We explore the data to identify entries that represent shell companies. The approach is to define criteria that confidently identify firms as either being regular or shell. The criteria will be applied starting from the most unequivocal, with subsequent refinements only applied to firms that have not been identified yet.
require(data.table)
## Loading required package: data.table
setwd("D:/Users/macii/Documents/Dubrovnik/")
load("APR-processed-v4.rda") ## loads d
names(d) ## print column names as a reference
## [1] "year" "EURRSD" "deflator"
## [4] "id" "capital" "costs"
## [7] "empl" "fixedAssets" "foreignOwners"
## [10] "interest" "liabLT" "liabST"
## [13] "liabSTfin" "loansLT" "revenues"
## [16] "totalAssets" "wages" "state.connection"
## [19] "state.owner.type" "state.share" "state.legal.form"
## [22] "priv.method" "reg.code" "region"
## [25] "district.code" "district" "town.code"
## [28] "town" "muni.code" "muni"
## [31] "estab.date" "removal.date" "sector.mod"
## [34] "ind.code" "trade.sector" "trade.name"
## [37] "legal.form" "status" "sitc"
## [40] "compet.cms" "market.growing" "entrepreneur"
## [43] "restructuring" "export.rank" "export"
## [46] "is.sme"
setkey(d, "id")
The main criterion we use to determine if a firm listing is a shell is the number of employees.
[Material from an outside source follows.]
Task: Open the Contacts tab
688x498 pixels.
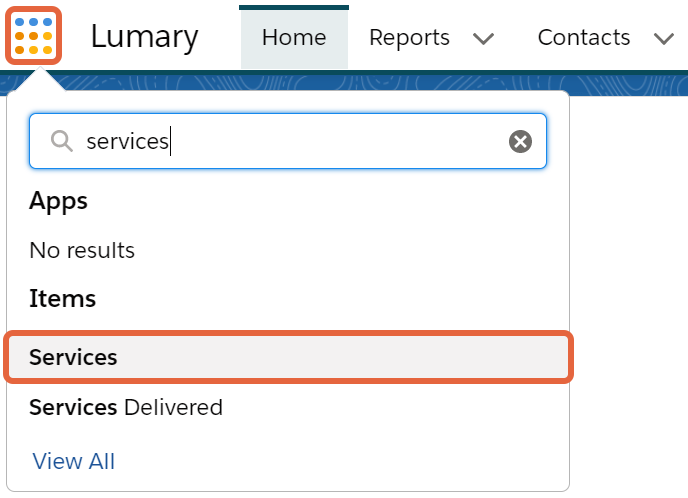Action: tap(584, 37)
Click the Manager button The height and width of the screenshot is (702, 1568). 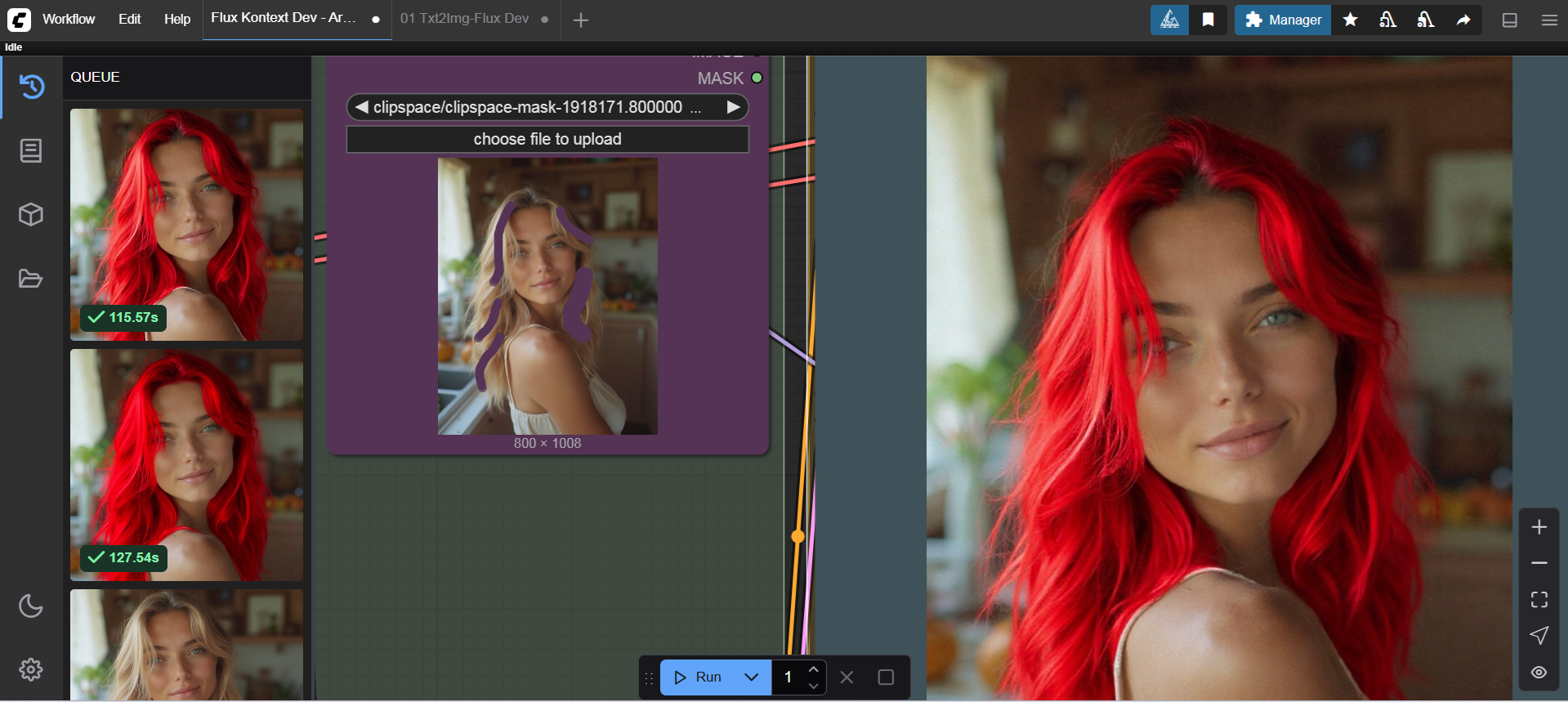pos(1283,20)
Since this number changes with time, and we assume companies do not switch between regular and shell, we will consider the highest number of employees for each firm.
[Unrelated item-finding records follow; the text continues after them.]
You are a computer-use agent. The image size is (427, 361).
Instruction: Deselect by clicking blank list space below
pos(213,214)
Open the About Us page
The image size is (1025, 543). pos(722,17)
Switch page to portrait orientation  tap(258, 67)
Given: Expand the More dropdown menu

setkey(d, id) ## we will be grouping by firm ID
d.max <- d[, list(max.empl = max(empl, na.rm = TRUE)), by = id]
empl.max.trunc <- factor(pmin(d.max$max.empl, 10), labels = c(0:9, "10+"))
# make barplot and save midpoint coordinates
tt <- table(empl.max.trunc) ## summarize by level
bplt <- barplot(tt/1000, xlab = "Highest number of employees", ylab = "Occurrences (in 000)",
main = paste0("Distribution of highest number of employees, N=", sum(tt)))
# get list of percentage share in each category
pctg <- paste0(round(100 * tt/sum(tt)), "%")
text(x = bplt, y = tt/1000 - 1, labels = pctg, cex = 0.8) ## use % as labels
More than 46 thousand companies (25%) have never had a single employee. Some may be independent professionals (shop owners, lawyers, architects), but these are prime suspects for representing shell companies.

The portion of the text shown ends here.